Yonsei University: Combating Brain Inflammation: Investigating the Role of Phosphatases in Fungi

Cell signalling is the process through which cells of human bodies, and those of other higher organisms or “eukaryotes” (including pathogens), respond appropriately to changes in the environment. Proteins called kinases and phosphatases control the on-off switches of signalling pathways: phosphorylation and dephosphorylation, respectively. It is known that almost 20-30% of eukaryotic proteins are regulated by this post-translational process. While biologists have studied kinases extensively, phosphatases are less well understood.



Now, in a new study, researchers from Yonsei University of Seoul, South Korea, including Prof. Yong-Sun Bahn (Biotechnology), decided to perform a large-scale investigation of phosphatases in a pathogenic fungus, Cryptococcus neoformans, the organism that causes the meningoencephalitis, or brain inflammation, which kills over 180,000 people a year.



“There have been a few studies identifying the functions of phosphatases in other fungi that cause diseases, and this knowledge could help us uncover new drugs to treat those diseases,” explains Prof. Bahn. Phosphatases are important for maintaining steady conditions inside cells through their control of signalling pathways affecting metabolism and growth. So, disrupting those pathways by targeting and inhibiting phosphatases means you can stop the pathogen from infecting a host.



The research group created a “library” of C. neoformans strains that have been individually mutated in each of the 114 phosphatase genes. These mutant fungi were then grown under 30 different environmental conditions to see how they responded; this would give researchers an idea about what the different phosphatases did inside the fungi. For example, if a certain mutant strain was grown under higher temperatures, but did very poorly, that suggests the mutated phosphatase is involved in regulating heat response. The researchers also tested the mutant fungi on insects and mice to determine how infectious and virulent they were.



In total, Prof Bahn and colleagues identified 31 phosphatases involved in causing the disease. They helped C. neoformans survive high temperatures and tolerate other stressful environments. Other functions undertaken by the phosphatases included the production of melanin and capsule protein, which are important for protecting the fungus against the host defences. Importantly, the scientists also identified phosphatases that participate in pathways that allow C. neoformans to cross the blood-brain barrier and reach the brain, explaining how the fungus causes inflammation.

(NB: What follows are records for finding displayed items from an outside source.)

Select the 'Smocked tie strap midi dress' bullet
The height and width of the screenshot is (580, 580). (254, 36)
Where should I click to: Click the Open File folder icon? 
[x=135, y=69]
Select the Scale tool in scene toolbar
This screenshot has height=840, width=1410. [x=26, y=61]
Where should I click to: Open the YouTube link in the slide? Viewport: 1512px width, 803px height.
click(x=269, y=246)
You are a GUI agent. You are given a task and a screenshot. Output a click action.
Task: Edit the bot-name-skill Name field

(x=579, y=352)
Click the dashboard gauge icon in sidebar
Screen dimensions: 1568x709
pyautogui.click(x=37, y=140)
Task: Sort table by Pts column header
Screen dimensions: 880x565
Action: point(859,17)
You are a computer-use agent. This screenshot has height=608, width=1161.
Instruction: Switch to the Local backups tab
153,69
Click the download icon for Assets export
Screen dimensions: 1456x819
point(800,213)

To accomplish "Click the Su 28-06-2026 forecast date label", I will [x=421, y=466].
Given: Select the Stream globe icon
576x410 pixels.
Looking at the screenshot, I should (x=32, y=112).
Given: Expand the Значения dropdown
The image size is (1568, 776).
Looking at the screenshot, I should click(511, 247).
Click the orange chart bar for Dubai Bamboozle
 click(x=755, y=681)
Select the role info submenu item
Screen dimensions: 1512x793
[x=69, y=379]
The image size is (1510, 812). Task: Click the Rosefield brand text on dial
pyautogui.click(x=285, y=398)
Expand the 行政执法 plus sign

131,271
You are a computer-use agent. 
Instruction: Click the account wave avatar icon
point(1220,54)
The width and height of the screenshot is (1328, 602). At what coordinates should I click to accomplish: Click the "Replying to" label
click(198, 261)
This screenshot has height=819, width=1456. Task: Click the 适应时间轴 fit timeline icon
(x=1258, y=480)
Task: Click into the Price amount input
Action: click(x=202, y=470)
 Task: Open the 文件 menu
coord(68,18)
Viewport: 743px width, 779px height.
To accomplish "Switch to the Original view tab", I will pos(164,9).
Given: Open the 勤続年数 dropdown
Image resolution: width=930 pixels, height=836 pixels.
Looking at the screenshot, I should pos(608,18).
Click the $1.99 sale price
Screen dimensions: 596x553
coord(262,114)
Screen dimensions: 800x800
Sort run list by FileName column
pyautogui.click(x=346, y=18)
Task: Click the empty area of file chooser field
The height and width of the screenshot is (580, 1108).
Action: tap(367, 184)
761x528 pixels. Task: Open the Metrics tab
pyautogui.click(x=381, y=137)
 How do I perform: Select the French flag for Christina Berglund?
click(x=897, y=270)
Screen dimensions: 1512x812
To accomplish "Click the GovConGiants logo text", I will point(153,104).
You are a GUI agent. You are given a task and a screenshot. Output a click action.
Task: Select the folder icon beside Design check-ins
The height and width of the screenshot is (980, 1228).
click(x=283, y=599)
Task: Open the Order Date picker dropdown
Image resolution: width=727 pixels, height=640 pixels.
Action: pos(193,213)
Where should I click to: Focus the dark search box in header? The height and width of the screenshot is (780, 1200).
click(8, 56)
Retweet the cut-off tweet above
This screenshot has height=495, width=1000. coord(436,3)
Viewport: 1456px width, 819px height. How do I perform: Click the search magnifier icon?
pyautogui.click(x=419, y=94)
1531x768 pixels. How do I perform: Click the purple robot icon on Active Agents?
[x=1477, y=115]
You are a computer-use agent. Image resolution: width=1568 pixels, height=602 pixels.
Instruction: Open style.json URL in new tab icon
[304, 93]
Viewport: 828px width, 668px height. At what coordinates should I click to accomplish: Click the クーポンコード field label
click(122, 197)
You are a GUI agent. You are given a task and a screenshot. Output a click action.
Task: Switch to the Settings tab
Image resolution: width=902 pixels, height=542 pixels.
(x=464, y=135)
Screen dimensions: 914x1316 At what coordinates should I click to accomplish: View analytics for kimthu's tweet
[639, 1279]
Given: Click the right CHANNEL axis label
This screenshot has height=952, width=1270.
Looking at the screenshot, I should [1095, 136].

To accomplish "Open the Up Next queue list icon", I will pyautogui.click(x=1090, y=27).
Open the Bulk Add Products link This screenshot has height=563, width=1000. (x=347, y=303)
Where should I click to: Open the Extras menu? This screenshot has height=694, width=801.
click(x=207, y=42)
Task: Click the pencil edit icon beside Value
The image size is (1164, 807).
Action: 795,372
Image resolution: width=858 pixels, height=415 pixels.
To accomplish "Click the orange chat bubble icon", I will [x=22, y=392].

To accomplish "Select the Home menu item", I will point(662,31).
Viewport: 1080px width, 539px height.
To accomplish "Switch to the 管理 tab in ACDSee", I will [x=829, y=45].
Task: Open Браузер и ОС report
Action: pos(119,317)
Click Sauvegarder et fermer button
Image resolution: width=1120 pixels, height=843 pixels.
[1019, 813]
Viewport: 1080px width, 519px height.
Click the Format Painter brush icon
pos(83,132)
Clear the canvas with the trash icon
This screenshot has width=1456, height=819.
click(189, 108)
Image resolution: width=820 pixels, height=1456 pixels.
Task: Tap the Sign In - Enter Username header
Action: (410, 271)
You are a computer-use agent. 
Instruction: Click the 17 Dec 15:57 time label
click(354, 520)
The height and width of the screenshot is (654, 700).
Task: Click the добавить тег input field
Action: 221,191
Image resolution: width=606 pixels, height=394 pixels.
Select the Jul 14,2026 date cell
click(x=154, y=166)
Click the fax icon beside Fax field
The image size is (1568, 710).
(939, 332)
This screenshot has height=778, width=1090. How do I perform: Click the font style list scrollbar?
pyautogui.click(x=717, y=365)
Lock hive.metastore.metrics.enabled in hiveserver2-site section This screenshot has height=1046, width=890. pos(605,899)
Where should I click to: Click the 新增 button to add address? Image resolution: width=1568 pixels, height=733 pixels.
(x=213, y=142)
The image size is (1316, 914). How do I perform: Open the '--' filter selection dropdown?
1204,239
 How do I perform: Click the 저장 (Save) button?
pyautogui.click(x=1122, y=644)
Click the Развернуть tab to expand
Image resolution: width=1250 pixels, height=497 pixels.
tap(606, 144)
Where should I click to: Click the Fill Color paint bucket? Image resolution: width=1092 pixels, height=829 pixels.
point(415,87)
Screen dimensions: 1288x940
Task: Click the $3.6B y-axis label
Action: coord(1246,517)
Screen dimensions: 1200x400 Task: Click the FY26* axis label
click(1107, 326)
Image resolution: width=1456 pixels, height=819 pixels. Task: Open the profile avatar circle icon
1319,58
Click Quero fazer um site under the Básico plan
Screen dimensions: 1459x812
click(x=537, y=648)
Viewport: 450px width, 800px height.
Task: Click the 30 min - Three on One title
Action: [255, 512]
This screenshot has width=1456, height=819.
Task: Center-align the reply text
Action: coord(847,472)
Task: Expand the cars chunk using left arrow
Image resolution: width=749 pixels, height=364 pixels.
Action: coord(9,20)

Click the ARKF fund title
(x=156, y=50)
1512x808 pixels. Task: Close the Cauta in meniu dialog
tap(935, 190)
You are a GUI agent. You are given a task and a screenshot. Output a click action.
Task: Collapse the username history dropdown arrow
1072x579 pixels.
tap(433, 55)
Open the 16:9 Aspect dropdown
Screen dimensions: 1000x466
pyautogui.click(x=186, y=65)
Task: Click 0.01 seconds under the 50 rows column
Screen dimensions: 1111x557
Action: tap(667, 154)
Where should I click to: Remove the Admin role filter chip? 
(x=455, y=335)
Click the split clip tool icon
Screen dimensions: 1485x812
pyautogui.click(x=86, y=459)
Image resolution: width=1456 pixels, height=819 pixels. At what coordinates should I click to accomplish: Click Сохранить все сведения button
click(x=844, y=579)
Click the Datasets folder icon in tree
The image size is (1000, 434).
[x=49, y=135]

“This is a big discovery because of its medical implications,” suggests Prof. Bahn when asked about the societal impact of their findings. “Our research on phosphatases can be integrated with previous work characterizing other parts of fungal signalling pathways, such as kinases and transcription factors.” In essence, this study provides a clearer, more holistic understanding of the signalling pathways that allow pathogens like C. neoformans to successfully infect their hosts. The research team is also gaining new options for treatment of fungus-related infectious diseases, because the identified genes are potential targets for antifungal drug development.